決して感情移入の出来る内容ではないし、読後感も良くないのであるけれど、安定感のあるストーリー運びは流石と思われます。
それにしても作者はスポーツやDNAに関する作品が多いですよね。男性読者としてはやはり、元オリンピック選手で血の繋がらない子供を娘として愛情を注いでいる緋田宏昌の苦悩はわからなくはないです。
娘の風美の立場から読んでみても捉え方は読者によって違ってくるであろうけれど、やはり宏昌夫婦に育てられてベストではないかもしれないけれどベストに近い部類だとは感じる。
物語のもう一人の主役と言っても過言ではない柚木ですが、初めは強引で嫌なキャラというイメージがあったのですが、次第に謎を解明してゆく探偵みたいな役割を演じたのには驚かされた。

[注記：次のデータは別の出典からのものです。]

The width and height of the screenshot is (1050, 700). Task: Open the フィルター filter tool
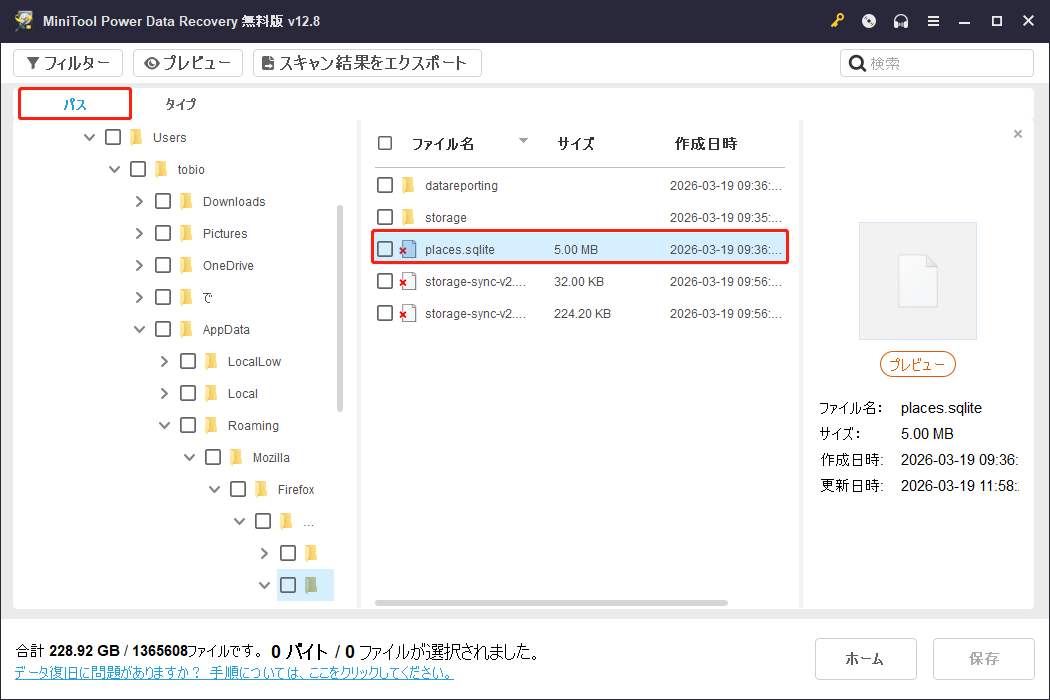[x=68, y=62]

あとは最初の脅迫者が誰であったのか、最後まで引っ張って読ませてくれますが、上条社長の過去の行動がすべての人を振り回している事実が情けないけれど、息子への愛情をは認めたい気はする。けれど、女性読者には上条社長を許せないという読者が多くても頷ける物語でもある。

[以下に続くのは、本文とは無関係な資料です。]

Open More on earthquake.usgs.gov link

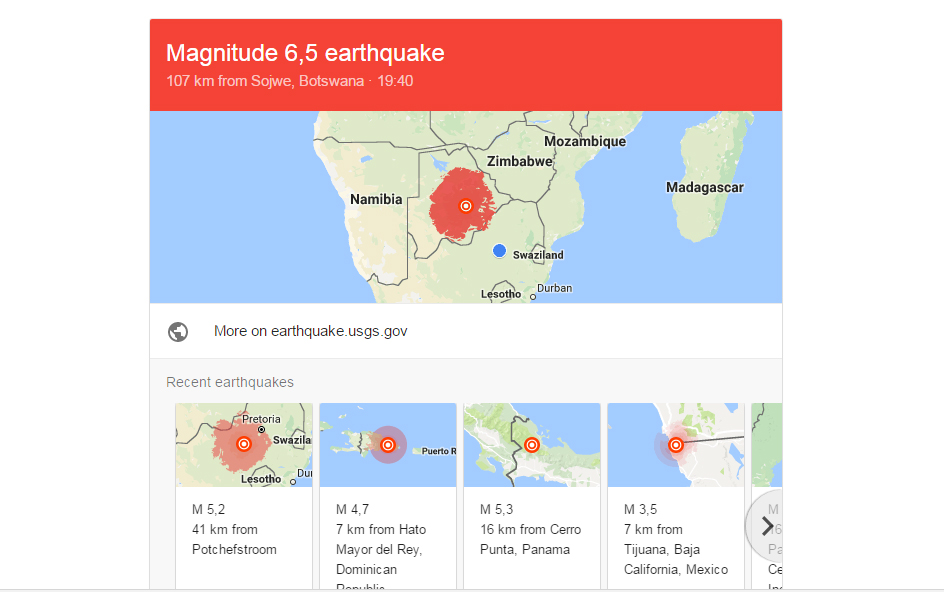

タイトル名のセンスは流石で、宏昌がこれからも風美を実の親以上に愛してゆくのであろう。余談ですが、一流の選手は遺伝か努力かということが語られているけれど、今回のオリンピックを視聴して遺伝だけではなし得ないなと強く感じた。東野作品の未読本、ノンシリーズを中心に少しずつ読み進めたい。
評価8点。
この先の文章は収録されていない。